Pardon more indulgence. Here’s more information about me: I am currently paid to learn and write about B2B marketing in the technology industry. I have a hard time imagining what could be more rewarding than being paid to learn about something—anything. As for writing, the rewards are obvious—50 gazillion bloggers can’t be wrong.

The kind people giving me money to learn are Dave Munn, CEO and president of ITSMA, and my direct boss, Julie Schwartz, senior vice president of Thought Leadership for ITSMA.

This blog will be about what I learn about marketing, my interactions and conversations with marketers in general and ITSMA members in particular. I prefer to think rather than just link, and will try to do that in everything I post.

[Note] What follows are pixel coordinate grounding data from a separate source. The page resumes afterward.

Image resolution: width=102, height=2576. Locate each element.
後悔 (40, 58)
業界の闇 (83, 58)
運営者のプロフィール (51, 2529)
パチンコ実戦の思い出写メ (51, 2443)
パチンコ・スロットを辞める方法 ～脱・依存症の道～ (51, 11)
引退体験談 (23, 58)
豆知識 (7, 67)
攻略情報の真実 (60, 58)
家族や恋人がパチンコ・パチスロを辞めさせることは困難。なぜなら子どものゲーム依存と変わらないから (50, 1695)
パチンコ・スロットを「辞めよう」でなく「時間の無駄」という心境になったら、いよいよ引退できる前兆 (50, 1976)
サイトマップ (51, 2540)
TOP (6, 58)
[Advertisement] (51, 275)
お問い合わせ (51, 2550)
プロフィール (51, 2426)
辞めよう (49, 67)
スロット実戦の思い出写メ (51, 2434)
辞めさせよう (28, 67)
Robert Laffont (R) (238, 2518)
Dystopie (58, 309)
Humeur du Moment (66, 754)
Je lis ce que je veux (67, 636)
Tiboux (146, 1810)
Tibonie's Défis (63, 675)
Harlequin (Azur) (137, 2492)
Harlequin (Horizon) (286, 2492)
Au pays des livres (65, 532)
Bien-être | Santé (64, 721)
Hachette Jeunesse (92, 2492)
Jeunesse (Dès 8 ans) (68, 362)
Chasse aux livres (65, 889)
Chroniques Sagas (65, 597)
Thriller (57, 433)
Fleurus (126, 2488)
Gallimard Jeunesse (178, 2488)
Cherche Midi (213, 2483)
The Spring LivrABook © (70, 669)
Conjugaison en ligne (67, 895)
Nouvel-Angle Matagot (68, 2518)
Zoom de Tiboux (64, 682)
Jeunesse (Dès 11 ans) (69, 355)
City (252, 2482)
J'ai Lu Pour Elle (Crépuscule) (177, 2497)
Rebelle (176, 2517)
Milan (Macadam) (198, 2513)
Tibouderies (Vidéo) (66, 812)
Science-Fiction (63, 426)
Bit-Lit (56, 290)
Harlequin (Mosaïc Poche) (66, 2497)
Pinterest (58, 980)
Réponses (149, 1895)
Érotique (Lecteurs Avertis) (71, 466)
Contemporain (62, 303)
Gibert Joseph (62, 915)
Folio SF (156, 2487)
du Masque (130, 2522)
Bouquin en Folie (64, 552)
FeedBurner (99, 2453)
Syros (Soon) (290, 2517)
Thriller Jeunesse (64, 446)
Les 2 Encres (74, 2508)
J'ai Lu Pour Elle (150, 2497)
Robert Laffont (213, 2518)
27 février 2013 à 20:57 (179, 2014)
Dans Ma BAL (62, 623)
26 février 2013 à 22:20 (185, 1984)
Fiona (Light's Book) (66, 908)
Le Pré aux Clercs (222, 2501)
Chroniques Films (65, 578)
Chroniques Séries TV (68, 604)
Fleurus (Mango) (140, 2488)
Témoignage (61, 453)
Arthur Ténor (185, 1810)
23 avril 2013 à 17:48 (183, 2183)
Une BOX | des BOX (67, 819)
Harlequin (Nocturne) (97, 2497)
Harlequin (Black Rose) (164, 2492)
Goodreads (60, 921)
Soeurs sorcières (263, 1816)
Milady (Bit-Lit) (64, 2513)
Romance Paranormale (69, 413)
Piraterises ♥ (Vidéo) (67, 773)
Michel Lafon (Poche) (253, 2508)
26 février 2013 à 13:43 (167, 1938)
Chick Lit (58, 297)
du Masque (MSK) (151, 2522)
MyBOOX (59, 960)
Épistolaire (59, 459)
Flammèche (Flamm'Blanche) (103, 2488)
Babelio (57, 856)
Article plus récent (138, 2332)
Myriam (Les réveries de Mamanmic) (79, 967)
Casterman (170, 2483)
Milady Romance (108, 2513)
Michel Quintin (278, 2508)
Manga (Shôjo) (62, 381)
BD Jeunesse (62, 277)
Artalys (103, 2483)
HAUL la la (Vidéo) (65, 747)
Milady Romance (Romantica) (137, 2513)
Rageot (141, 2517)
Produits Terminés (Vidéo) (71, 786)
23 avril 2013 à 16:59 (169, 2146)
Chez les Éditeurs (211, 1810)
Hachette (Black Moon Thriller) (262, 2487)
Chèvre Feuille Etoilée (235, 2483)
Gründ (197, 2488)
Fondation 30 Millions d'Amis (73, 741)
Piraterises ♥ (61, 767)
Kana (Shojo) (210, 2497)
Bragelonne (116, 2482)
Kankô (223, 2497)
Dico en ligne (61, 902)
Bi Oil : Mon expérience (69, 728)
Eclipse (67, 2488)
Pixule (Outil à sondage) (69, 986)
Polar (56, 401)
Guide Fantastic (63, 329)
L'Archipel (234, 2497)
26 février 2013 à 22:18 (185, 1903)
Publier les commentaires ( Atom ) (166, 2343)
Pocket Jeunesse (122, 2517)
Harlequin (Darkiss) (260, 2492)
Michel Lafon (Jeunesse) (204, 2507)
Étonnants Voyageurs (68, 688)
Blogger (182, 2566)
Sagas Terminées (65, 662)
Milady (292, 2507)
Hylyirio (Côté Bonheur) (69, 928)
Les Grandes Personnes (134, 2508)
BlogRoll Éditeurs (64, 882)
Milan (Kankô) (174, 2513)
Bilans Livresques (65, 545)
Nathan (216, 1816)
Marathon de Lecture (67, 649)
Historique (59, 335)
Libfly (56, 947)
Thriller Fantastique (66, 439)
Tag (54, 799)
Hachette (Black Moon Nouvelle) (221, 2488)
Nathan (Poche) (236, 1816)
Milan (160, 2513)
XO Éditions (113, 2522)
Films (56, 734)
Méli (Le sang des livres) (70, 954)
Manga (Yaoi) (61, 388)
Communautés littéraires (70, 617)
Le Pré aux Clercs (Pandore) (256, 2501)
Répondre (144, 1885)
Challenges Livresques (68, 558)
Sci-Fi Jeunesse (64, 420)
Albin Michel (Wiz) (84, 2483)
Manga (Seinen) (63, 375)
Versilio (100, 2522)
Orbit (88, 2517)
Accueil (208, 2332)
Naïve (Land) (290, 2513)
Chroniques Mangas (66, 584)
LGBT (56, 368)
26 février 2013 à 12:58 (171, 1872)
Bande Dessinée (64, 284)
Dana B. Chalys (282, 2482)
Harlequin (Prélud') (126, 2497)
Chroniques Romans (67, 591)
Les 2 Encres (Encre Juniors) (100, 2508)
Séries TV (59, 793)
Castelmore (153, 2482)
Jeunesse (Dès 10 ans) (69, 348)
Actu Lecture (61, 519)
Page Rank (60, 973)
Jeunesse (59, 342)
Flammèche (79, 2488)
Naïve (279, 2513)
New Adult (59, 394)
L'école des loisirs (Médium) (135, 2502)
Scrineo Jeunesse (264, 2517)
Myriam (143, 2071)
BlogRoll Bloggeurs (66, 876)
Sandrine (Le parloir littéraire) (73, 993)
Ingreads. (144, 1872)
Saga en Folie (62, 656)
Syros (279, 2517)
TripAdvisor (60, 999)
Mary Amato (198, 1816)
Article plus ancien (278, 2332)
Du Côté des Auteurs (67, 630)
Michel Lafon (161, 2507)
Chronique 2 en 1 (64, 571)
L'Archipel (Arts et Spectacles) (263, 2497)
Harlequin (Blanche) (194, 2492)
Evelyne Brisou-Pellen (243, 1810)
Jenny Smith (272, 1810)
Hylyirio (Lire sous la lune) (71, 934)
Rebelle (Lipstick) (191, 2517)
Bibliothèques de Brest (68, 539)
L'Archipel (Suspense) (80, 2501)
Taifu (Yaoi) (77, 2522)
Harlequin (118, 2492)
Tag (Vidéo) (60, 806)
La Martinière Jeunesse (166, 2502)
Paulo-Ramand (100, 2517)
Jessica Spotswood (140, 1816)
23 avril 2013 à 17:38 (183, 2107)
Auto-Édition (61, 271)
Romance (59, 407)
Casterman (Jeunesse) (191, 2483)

Point of view is more important than frequency. For that reason, I will not be the most prolific blogger in the world, but like my readers, I have a day job.

I have done this before. I blogged for about three years at my previous job, as executive editor at a technology trade magazine called CIO. I had a blog called “Koch’s IT Strategy.” The web people hated me because my blog posts were rarely less than 1500 words. But the longer ones got all the comments and were more fun to write. So I’m going to keep doing it that way.

I have spent most of my career in journalism, but it was interrupted for a few years by a stint as a marketer at a now-defunct consulting firm called CSC/Index. I did what they now call “Thought Leadership Marketing”: Developed and wrote case studies, ghost wrote articles for consultants, helped develop consulting content and edited publications. So I know something of what B2B marketers go through. I’m on a quest to understand the rest.

If you’ve gotten this far, I have earned the right to tell you about my other work experience, which is as a founding editor of a now-defunct consumer magazine about cycling, called Bicycle Guide. It was my first startup experience (my second was starting a bike touring company that took Americans to view the Tour de France bike race-so you can see how cementing I am about this stuff) and gave me a chance to learn and write about a sport I love more than any other. You will probably see postings somewhere on this blog about cycling.